Work to complete: Summarize the text on the HackRF jammer and spectral scan setup in three sentences.

Document section:
--- START ---

HackRF Jammer: In our experimental setup, we utilized the HackRF One, a wideband SDR half-duplex transceiver developed and manufactured by Great Scott Gadgets [10]. With the ability to both receive and transmit signals, this device supports frequencies ranging from 1 MHz to 6 GHz, with a maximum output power of up to 15 dBm, depending on the band. The HackRF One includes a sub-miniature version A (SMA) antenna port, SMA clock input and output ports, and a USB 2.0 port, making it compatible with popular software-defined radio applications such as GNU Radio and SDR. As outlined above, we employed JamRF, a jamming toolkit that implements various types of jammers and jamming strategies using the HackRF One and GNU radio [3].

Note that the ATH10k and ATH9k driver configurations do not automatically enable spectral scan by default. This required the specific activation of the CONFIG_ATH10K_SPECTRAL and CONFIG_ATH9K_COMMON_SPECTRAL features in the kernel configuration. To capture spectral data, an open-source tool(https://github.com/govindsi/utilities/blob/main/scripts/spectral_scan.sh) was utilized under various configurations(https://github.com/govindsi/utilities/tree/main/config/AP).

Spectral Scan System Architecture

The architecture of the spectral scan system is presented in Fig. 2. This system integrates multiple communication layers to facilitate spectral scanning functionality. The WPA_supplicant and hostapd components are utilized to configure the User Media Access Control (UMAC) mode, which can be set to access point, mesh, station, or independent basic service set modes. The spectral scan classifier is employed to classify the spectrum conditions, while the FFT_eval block is based on an open-source spectral scan pre-processing tool(https://github.com/simonwunderlich/FFTeval). The tool's userspace program provides a graphical representation of the Fast Fourier Transform (FFT) samples collected from Atheros NICs, thereby facilitating the development of open-source spectrum analyzers for Qualcomm Atheros AR92xx and AR93xx-based chipsets. The ATH10k/ATH9k SPECTRAL_SCAN_CTL driver is used for spectral scan configuration, with the spectral data being captured via the DEBUGFS interface and transferred to the WiFi firmware through the Peripheral Component Interconnect (PCI) transport.

--- END ---

Given information:
--- START ---

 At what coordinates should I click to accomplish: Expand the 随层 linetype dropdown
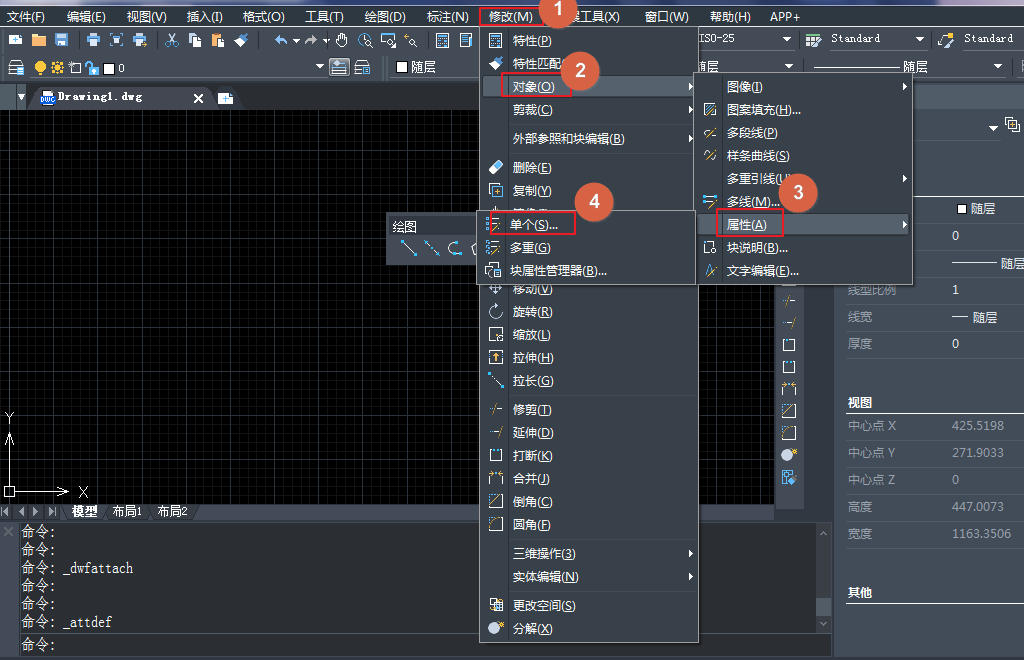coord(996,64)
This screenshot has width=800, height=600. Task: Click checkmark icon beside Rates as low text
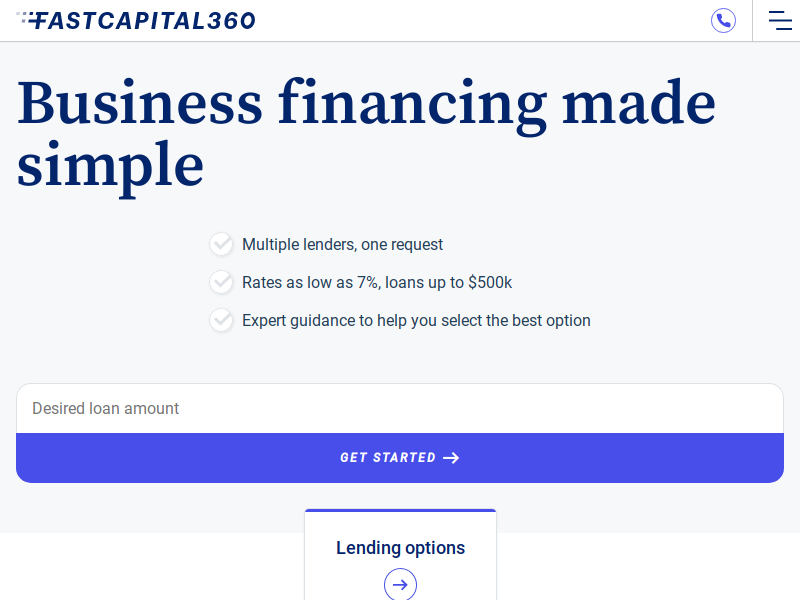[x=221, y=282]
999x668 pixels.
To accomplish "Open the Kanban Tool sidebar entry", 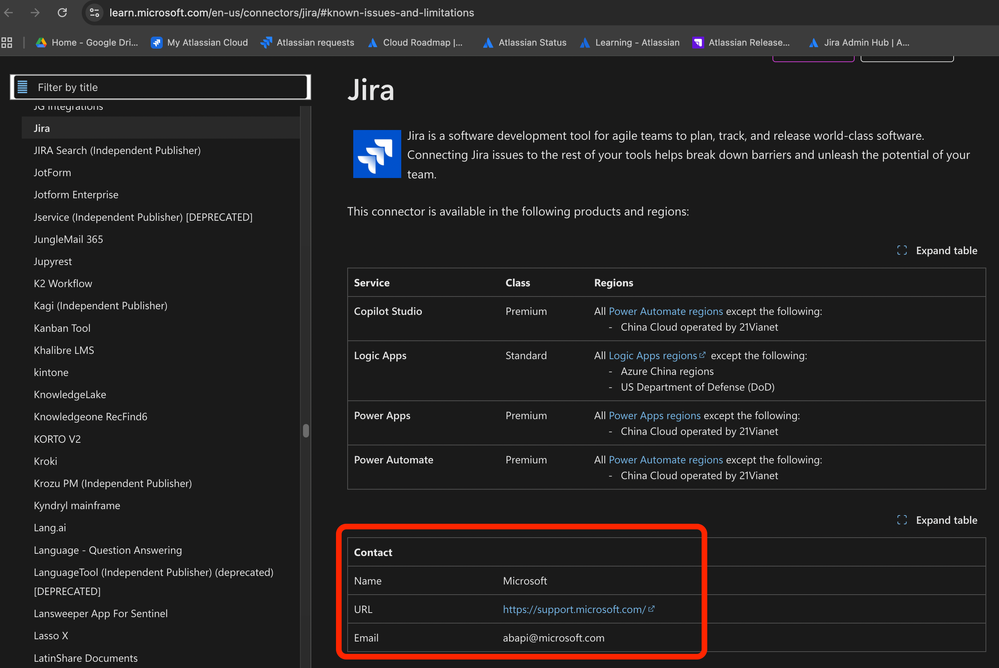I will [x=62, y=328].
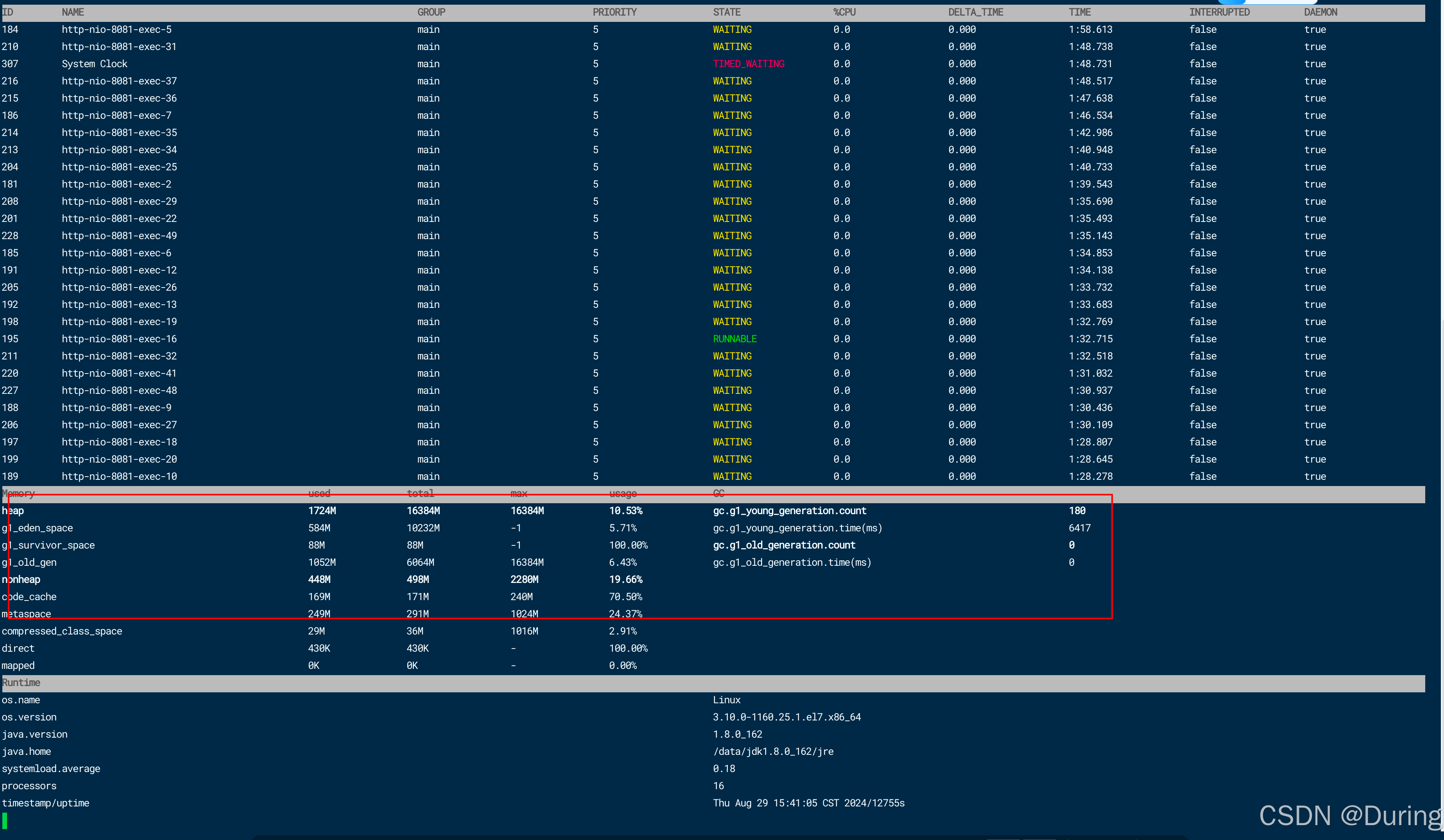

--- END ---

Finished exercise: The setup used the HackRF One, a wideband half-duplex SDR transceiver from Great Scott Gadgets that covers 1 MHz to 6 GHz at up to 15 dBm, along with the JamRF toolkit to implement various jammers and jamming strategies. Since the ATH10k and ATH9k drivers do not enable spectral scan by default, the CONFIG_ATH10K_SPECTRAL and CONFIG_ATH9K_COMMON_SPECTRAL kernel features had to be activated, and an open-source tool captured the spectral data under various configurations. The spectral scan system combines WPA_supplicant and hostapd to configure the UMAC mode, a classifier for spectrum conditions, an FFT_eval block based on an open-source pre-processing tool, and the SPECTRAL_SCAN_CTL driver, with data captured via DEBUGFS and transferred to the WiFi firmware over PCI.